# Bacon not crispy when cooked



## lou-q (Dec 22, 2014)

I have been smoking bacon for over three years in a cold smoke brick smoker.
For some reason when I fry it, it doesn't get very crispy.
If I cook it longer to crisp it, it stars blackening the edges.
We use pure maple syrup in our brine.
Our original recipe called for a  cup of maple syrup for every five pounds so we cut it in half (thinking that the sugar in the maple syrup was the cause) and it is still not crispy until the edges start burning.
We brine it in plastic bags for at least a week then rinse it, lay it out or racks to dry for about an hour.
Then into the smoker which has been pre-heated to 150 degrees.
After the internal temperature has reached 127-128,  off with the supplemental heat, hold the door open until the smoker is below 90 degrees and smoke for about 18 hours at around 80 or less degrees.
Any  suggestion will be welcomed.
Thanks,
Lou


----------



## daveomak (Dec 22, 2014)

All of my bacon is cold smoked below 70 degrees....  Pork has several "grades" of fat....  some start melting at 86 deg. F...    I bake the bacon on a wire rack, on a double layer sheet pan at 350 Deg.

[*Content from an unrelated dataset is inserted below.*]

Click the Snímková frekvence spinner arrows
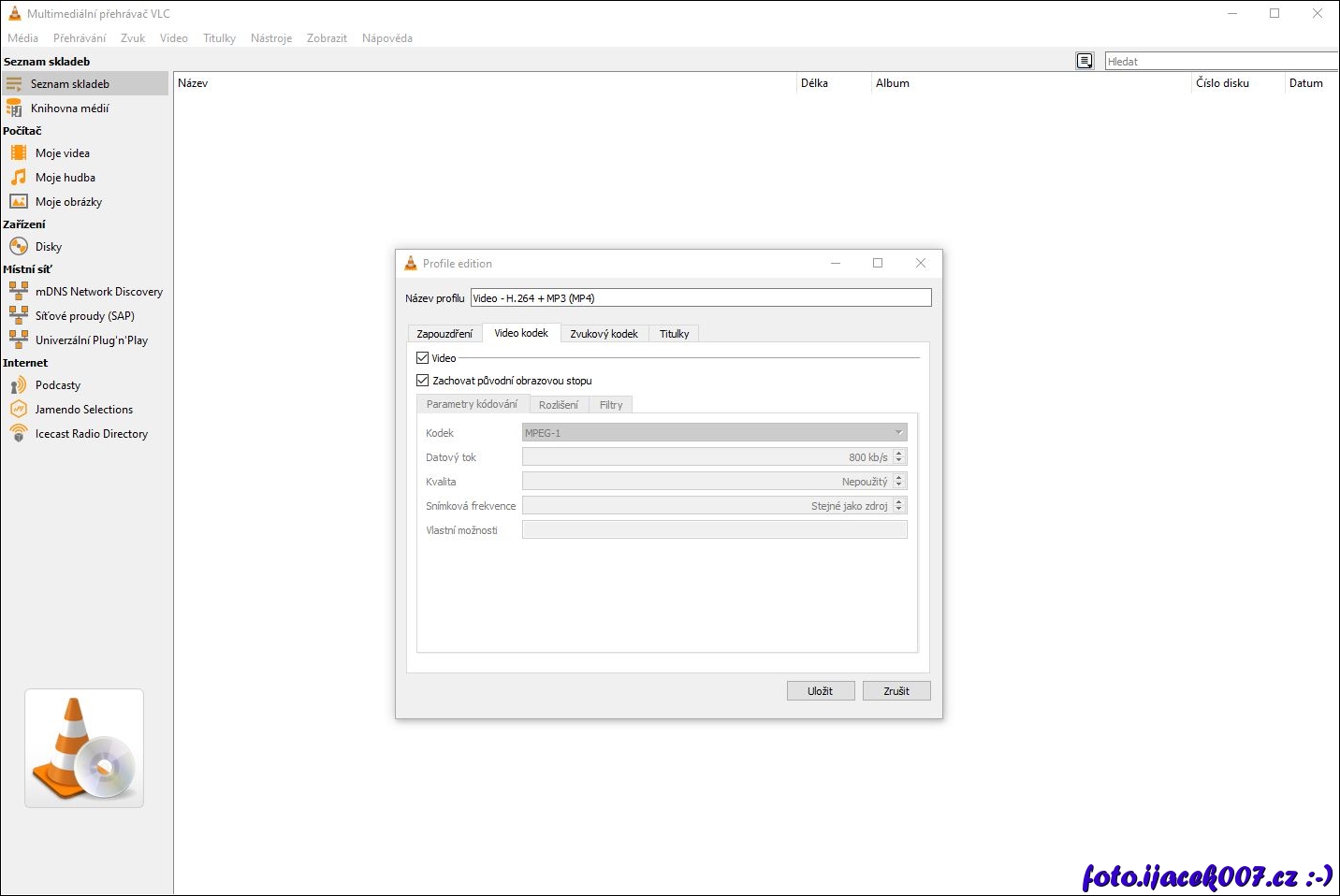The height and width of the screenshot is (896, 1340). (899, 506)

F for 20 minutes... check it... longer if needed to get crisp...   The fat is saved for use later..  The 2 sheet pan layers keep the fat from burning....  The bacon is cured in a brine/cure liquid....  Bride will bake 2-3#'s of bacon at one time...


...click on pics to enlarge....












DSCF1926.JPG



__ daveomak
__ Dec 22, 2014





... 













DSCF1927.JPG



__ daveomak
__ Dec 22, 2014


----------



## mr t 59874 (Dec 22, 2014)

I cook my cured bacon very similar to Dave.  The highest that it is baked is 325°, depending on the thickness, this usually takes around 30 minutes to render all the fat out.  If you have the time give 225° for a couple hours a try, it is wonderful.  This method prevents the sugar from burning and results in a fully cooked crisp bacon with no black edges. 

Tom


----------



## Bearcarver (Dec 22, 2014)

Lou-Q said:


> I have been smoking bacon for over three years in a cold smoke brick smoker.
> For some reason when I fry it, it doesn't get very crispy.
> If I cook it longer to crisp it, it stars blackening the edges.
> We use pure maple syrup in our brine.
> ...


Must be your Maple Syrup.

I Dry cure my Bacon with TQ, then Smoke it in temps between 100° and 130° for about 10 to 12 hours, and have never had any fat render.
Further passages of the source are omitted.